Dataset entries
<<<<
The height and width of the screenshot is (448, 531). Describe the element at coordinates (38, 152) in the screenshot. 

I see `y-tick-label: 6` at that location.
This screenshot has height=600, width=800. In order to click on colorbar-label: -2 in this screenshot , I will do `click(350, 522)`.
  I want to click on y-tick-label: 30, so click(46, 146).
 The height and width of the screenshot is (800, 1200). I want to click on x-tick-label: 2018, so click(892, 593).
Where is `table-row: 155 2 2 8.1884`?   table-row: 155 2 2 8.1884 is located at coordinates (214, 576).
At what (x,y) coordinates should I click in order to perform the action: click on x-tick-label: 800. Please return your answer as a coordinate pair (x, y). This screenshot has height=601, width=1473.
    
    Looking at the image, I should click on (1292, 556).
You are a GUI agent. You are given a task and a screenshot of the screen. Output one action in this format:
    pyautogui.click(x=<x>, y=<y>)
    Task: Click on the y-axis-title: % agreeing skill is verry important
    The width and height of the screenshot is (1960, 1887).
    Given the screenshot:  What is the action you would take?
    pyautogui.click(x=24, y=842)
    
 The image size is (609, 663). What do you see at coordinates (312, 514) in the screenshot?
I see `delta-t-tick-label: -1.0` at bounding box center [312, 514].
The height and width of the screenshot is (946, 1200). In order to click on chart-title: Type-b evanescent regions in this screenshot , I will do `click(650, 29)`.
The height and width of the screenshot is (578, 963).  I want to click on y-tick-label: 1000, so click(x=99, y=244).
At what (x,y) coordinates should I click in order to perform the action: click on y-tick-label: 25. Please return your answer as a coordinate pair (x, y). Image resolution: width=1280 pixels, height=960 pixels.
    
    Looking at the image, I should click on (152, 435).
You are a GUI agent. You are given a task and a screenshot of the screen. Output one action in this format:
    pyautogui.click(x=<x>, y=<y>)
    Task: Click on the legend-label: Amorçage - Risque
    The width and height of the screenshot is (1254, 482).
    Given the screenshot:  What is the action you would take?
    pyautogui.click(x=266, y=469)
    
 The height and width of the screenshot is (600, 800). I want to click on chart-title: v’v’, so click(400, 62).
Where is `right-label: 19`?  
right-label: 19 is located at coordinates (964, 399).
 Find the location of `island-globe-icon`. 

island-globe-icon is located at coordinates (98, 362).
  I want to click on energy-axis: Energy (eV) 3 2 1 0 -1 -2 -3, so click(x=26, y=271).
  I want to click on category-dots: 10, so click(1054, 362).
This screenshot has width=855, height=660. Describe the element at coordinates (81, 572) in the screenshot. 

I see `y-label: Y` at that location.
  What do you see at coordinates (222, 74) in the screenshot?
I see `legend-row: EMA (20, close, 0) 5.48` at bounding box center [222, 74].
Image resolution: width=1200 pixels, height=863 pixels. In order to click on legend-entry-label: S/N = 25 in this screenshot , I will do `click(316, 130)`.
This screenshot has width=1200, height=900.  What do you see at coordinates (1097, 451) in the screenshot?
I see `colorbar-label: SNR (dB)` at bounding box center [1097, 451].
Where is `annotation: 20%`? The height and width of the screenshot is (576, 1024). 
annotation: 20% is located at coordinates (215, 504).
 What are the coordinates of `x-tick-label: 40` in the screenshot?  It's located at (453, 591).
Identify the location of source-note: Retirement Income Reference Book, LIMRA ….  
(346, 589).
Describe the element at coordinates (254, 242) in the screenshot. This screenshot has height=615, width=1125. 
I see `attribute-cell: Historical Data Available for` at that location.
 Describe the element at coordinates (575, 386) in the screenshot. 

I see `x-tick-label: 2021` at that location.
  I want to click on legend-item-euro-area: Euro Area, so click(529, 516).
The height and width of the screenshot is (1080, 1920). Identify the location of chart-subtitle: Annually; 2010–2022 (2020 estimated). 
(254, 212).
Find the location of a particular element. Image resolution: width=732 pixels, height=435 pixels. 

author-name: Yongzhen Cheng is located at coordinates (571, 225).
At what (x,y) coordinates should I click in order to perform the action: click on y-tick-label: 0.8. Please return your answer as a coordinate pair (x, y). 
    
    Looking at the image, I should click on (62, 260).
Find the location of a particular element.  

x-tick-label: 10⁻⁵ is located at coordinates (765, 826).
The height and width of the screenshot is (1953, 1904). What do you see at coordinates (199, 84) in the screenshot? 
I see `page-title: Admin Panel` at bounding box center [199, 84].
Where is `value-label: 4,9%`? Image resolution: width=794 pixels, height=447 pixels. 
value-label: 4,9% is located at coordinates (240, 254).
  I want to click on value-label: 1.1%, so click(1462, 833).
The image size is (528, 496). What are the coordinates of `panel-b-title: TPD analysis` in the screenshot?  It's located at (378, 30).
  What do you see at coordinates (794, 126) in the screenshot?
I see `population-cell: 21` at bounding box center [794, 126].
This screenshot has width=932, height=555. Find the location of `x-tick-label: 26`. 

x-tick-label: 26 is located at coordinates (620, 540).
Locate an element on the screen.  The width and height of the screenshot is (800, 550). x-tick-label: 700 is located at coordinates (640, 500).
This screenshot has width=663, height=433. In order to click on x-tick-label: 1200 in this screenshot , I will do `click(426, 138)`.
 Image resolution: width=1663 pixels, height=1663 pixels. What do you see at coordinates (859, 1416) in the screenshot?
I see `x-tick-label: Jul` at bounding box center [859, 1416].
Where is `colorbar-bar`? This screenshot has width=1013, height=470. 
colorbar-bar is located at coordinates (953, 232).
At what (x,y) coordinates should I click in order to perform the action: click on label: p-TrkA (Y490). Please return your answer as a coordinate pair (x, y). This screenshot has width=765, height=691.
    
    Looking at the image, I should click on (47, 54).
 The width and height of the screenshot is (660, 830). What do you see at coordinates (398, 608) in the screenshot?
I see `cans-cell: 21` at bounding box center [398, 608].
>>>>
* _What the exercise asks_
Convert every one of the lines above into a JSON list of strings, with one string per line and no blank lines.

* _Written answer_
[
  "The height and width of the screenshot is (448, 531). Describe the element at coordinates (38, 152) in the screenshot. ",
  "I see `y-tick-label: 6` at that location.",
  "This screenshot has height=600, width=800. In order to click on colorbar-label: -2 in this screenshot , I will do `click(350, 522)`.",
  "  I want to click on y-tick-label: 30, so click(46, 146).",
  " The height and width of the screenshot is (800, 1200). I want to click on x-tick-label: 2018, so click(892, 593).",
  "Where is `table-row: 155 2 2 8.1884`?   table-row: 155 2 2 8.1884 is located at coordinates (214, 576).",
  "At what (x,y) coordinates should I click in order to perform the action: click on x-tick-label: 800. Please return your answer as a coordinate pair (x, y). This screenshot has height=601, width=1473.",
  "    Looking at the image, I should click on (1292, 556).",
  "You are a GUI agent. You are given a task and a screenshot of the screen. Output one action in this format:",
  "    pyautogui.click(x=<x>, y=<y>)",
  "    Task: Click on the y-axis-title: % agreeing skill is verry important",
  "    The width and height of the screenshot is (1960, 1887).",
  "    Given the screenshot:  What is the action you would take?",
  "    pyautogui.click(x=24, y=842)",
  " The image size is (609, 663). What do you see at coordinates (312, 514) in the screenshot?",
  "I see `delta-t-tick-label: -1.0` at bounding box center [312, 514].",
  "The height and width of the screenshot is (946, 1200). In order to click on chart-title: Type-b evanescent regions in this screenshot , I will do `click(650, 29)`.",
  "The height and width of the screenshot is (578, 963).  I want to click on y-tick-label: 1000, so click(x=99, y=244).",
  "At what (x,y) coordinates should I click in order to perform the action: click on y-tick-label: 25. Please return your answer as a coordinate pair (x, y). Image resolution: width=1280 pixels, height=960 pixels.",
  "    Looking at the image, I should click on (152, 435).",
  "You are a GUI agent. You are given a task and a screenshot of the screen. Output one action in this format:",
  "    pyautogui.click(x=<x>, y=<y>)",
  "    Task: Click on the legend-label: Amorçage - Risque",
  "    The width and height of the screenshot is (1254, 482).",
  "    Given the screenshot:  What is the action you would take?",
  "    pyautogui.click(x=266, y=469)",
  " The height and width of the screenshot is (600, 800). I want to click on chart-title: v’v’, so click(400, 62).",
  "Where is `right-label: 19`?  ",
  "right-label: 19 is located at coordinates (964, 399).",
  " Find the location of `island-globe-icon`. ",
  "island-globe-icon is located at coordinates (98, 362).",
  "  I want to click on energy-axis: Energy (eV) 3 2 1 0 -1 -2 -3, so click(x=26, y=271).",
  "  I want to click on category-dots: 10, so click(1054, 362).",
  "This screenshot has width=855, height=660. Describe the element at coordinates (81, 572) in the screenshot. ",
  "I see `y-label: Y` at that location.",
  "  What do you see at coordinates (222, 74) in the screenshot?",
  "I see `legend-row: EMA (20, close, 0) 5.48` at bounding box center [222, 74].",
  "Image resolution: width=1200 pixels, height=863 pixels. In order to click on legend-entry-label: S/N = 25 in this screenshot , I will do `click(316, 130)`.",
  "This screenshot has width=1200, height=900.  What do you see at coordinates (1097, 451) in the screenshot?",
  "I see `colorbar-label: SNR (dB)` at bounding box center [1097, 451].",
  "Where is `annotation: 20%`? The height and width of the screenshot is (576, 1024). ",
  "annotation: 20% is located at coordinates (215, 504).",
  " What are the coordinates of `x-tick-label: 40` in the screenshot?  It's located at (453, 591).",
  "Identify the location of source-note: Retirement Income Reference Book, LIMRA ….  ",
  "(346, 589).",
  "Describe the element at coordinates (254, 242) in the screenshot. This screenshot has height=615, width=1125. ",
  "I see `attribute-cell: Historical Data Available for` at that location.",
  " Describe the element at coordinates (575, 386) in the screenshot. ",
  "I see `x-tick-label: 2021` at that location.",
  "  I want to click on legend-item-euro-area: Euro Area, so click(529, 516).",
  "The height and width of the screenshot is (1080, 1920). Identify the location of chart-subtitle: Annually; 2010–2022 (2020 estimated). ",
  "(254, 212).",
  "Find the location of a particular element. Image resolution: width=732 pixels, height=435 pixels. ",
  "author-name: Yongzhen Cheng is located at coordinates (571, 225).",
  "At what (x,y) coordinates should I click in order to perform the action: click on y-tick-label: 0.8. Please return your answer as a coordinate pair (x, y). ",
  "    Looking at the image, I should click on (62, 260).",
  "Find the location of a particular element.  ",
  "x-tick-label: 10⁻⁵ is located at coordinates (765, 826).",
  "The height and width of the screenshot is (1953, 1904). What do you see at coordinates (199, 84) in the screenshot? ",
  "I see `page-title: Admin Panel` at bounding box center [199, 84].",
  "Where is `value-label: 4,9%`? Image resolution: width=794 pixels, height=447 pixels. ",
  "value-label: 4,9% is located at coordinates (240, 254).",
  "  I want to click on value-label: 1.1%, so click(1462, 833).",
  "The image size is (528, 496). What are the coordinates of `panel-b-title: TPD analysis` in the screenshot?  It's located at (378, 30).",
  "  What do you see at coordinates (794, 126) in the screenshot?",
  "I see `population-cell: 21` at bounding box center [794, 126].",
  "This screenshot has width=932, height=555. Find the location of `x-tick-label: 26`. ",
  "x-tick-label: 26 is located at coordinates (620, 540).",
  "Locate an element on the screen.  The width and height of the screenshot is (800, 550). x-tick-label: 700 is located at coordinates (640, 500).",
  "This screenshot has width=663, height=433. In order to click on x-tick-label: 1200 in this screenshot , I will do `click(426, 138)`.",
  " Image resolution: width=1663 pixels, height=1663 pixels. What do you see at coordinates (859, 1416) in the screenshot?",
  "I see `x-tick-label: Jul` at bounding box center [859, 1416].",
  "Where is `colorbar-bar`? This screenshot has width=1013, height=470. ",
  "colorbar-bar is located at coordinates (953, 232).",
  "At what (x,y) coordinates should I click in order to perform the action: click on label: p-TrkA (Y490). Please return your answer as a coordinate pair (x, y). This screenshot has width=765, height=691.",
  "    Looking at the image, I should click on (47, 54).",
  " The width and height of the screenshot is (660, 830). What do you see at coordinates (398, 608) in the screenshot?",
  "I see `cans-cell: 21` at bounding box center [398, 608]."
]